I want to show that any two disjoint compact sets in a Hausdorff space $X$ can be separated by disjoint open sets. Can you please let me know if the following is correct? Not for homework, just studying for a midterm. I'm trying to improve my writing too.

My work:

Let $C$,$D$ be disjoint compact sets in a Hausdorff space $X$. Now fix $y \in D$ and for each $x \in C$ we can find (using Hausdorffness) disjoint open sets $U_{x}(y)$ and $V_{x}(y)$ such that $x \in U_{x}(y)$ and $y \in V_{x}(y)$. Now the collection $\{U_{x}: x \in C\}$ covers $C$ so by compactness we can find some natural k such that

$C \subseteq \bigcup_{i=1}^{k} U_{x_{i}}(y)$

Now for simplicity let $U = \bigcup_{i=1}^{k} U_{x_{i}}(y)$, then $C \subseteq U$ and let $W(y) = \bigcap_{i=1}^{k} V_{x_{i}}(y)$. Then $W(y)$ is a neighborhood of $y$ and disjoint from $U$.

Now consider the collection $\{W(y): y \in D\}$, this covers D so by compactness we can find some natural q such that $D \subseteq \bigcup_{j=1}^{q} W_{y_{j}}$.

Finally set $V = \bigcup_{j=1}^{q} W_{y_{j}}$, then $U$ and $V$ are disjoint open sets containing $C$ and $D$ respectively.

What do you think?

This is a very good start, but there is a slight problem with your argument: as you change $y$, your $U$ changes as well (since $U$ is constructed in terms of $y$); you should really call it $U(y)$.

Your construction gives you an open neighborhood $W(y)$ of $y$ for each $y$; $W(y)$ is disjoint from $U(y)$. But for all you know, $W(y)$ may fail to be disjoint from $U(y')$ with $y'\neq y$.

So you really still have a bit more to go before you are done.

First prove the lemma:

Let $X$ be Hausdorff and $A$ be compact and $p \notin A$. Then there exist open sets $U$ and $V$ such that $A \subseteq U$, $p \in V$ and $U \cap V = \emptyset$.
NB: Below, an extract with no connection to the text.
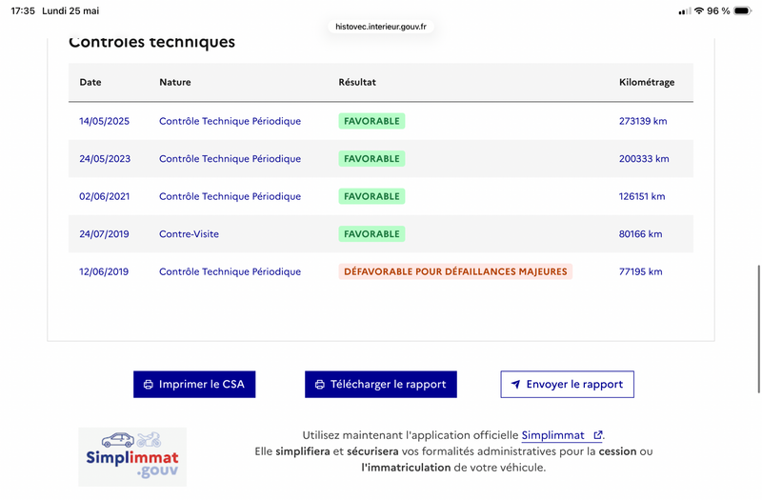This screenshot has height=500, width=762.
Task: Click the Défavorable pour défaillances majeures badge
Action: click(x=455, y=271)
The proof follows your idea: for each $a \in A$ we pick $U(a)$ open and $V(a)$ open and disjoint such that $a \in U(a), p \in V(a)$ by Hausdorffness. The $\{U(a): a \in A\}$ cover $A$ by construction so by compactness of $A$, we have finitely many $a_1, \ldots a_n$ such that

$$A \subseteq U:=\bigcup_{i=1}^n U(a_i)$$

and as we have finitely many corresponding $V(a_i)$ as well, $p \in V:= \bigcap_{i=1}^n V(a_i)$ which is then open. And no point is in $U \cap V$ or it would be in some $U(a_i)$ (from $U$ being a union) and also in the same $V(a_i)$ ($V$ being the intersection), contradicting how they were chosen. So $U$ and $V$ are as required. QED for the lemma.
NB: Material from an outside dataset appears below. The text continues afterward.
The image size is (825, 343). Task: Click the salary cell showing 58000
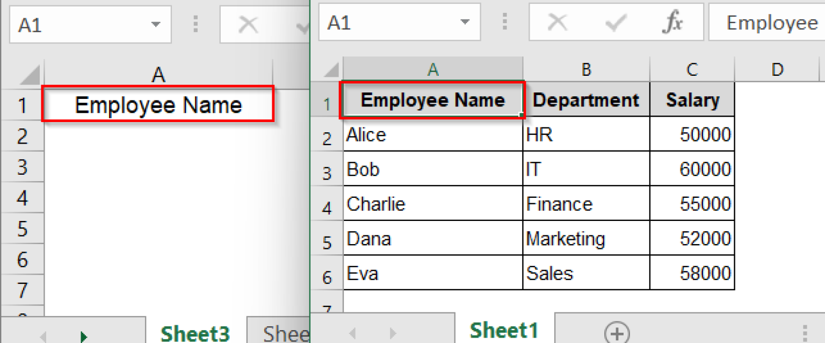point(692,273)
Now apply the lemma repeatedly for $c \in C$ and $D$ when these are disjoint compact. We get $U(c)$ and $V(c)$ disjoint neighbourhoods of $c$ and $D$ (!) now, compactness lets us take a finite union of $U(c)$ as $U$ and the corresponding intersection of $V(c)$'s will work again, same argument essentially.

So in two steps is cleanest. Make the inbetween step visible.